• _INPUT MATERIAL_:
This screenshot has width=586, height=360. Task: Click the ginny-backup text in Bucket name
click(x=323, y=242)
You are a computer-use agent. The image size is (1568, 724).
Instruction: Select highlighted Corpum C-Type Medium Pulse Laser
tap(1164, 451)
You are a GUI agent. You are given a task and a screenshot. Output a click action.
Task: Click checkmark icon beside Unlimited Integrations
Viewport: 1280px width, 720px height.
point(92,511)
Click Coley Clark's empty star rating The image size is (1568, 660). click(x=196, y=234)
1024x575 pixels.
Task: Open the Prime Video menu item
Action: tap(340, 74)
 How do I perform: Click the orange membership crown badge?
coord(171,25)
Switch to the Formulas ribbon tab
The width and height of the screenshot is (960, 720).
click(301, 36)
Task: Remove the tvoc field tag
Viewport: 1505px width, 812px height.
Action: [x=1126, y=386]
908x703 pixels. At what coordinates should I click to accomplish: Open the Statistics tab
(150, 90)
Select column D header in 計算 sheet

• _WORK TO BE COMPLETED_:
Please format every line of the material above as a JSON list of strings, with one string per line and any blank lines left out.

• _OUTPUT BELOW_:
[
  "This screenshot has width=586, height=360. Task: Click the ginny-backup text in Bucket name",
  "click(x=323, y=242)",
  "You are a computer-use agent. The image size is (1568, 724).",
  "Instruction: Select highlighted Corpum C-Type Medium Pulse Laser",
  "tap(1164, 451)",
  "You are a GUI agent. You are given a task and a screenshot. Output a click action.",
  "Task: Click checkmark icon beside Unlimited Integrations",
  "Viewport: 1280px width, 720px height.",
  "point(92,511)",
  "Click Coley Clark's empty star rating The image size is (1568, 660). click(x=196, y=234)",
  "1024x575 pixels.",
  "Task: Open the Prime Video menu item",
  "Action: tap(340, 74)",
  " How do I perform: Click the orange membership crown badge?",
  "coord(171,25)",
  "Switch to the Formulas ribbon tab",
  "The width and height of the screenshot is (960, 720).",
  "click(301, 36)",
  "Task: Remove the tvoc field tag",
  "Viewport: 1505px width, 812px height.",
  "Action: [x=1126, y=386]",
  "908x703 pixels. At what coordinates should I click to accomplish: Open the Statistics tab",
  "(150, 90)",
  "Select column D header in 計算 sheet"
]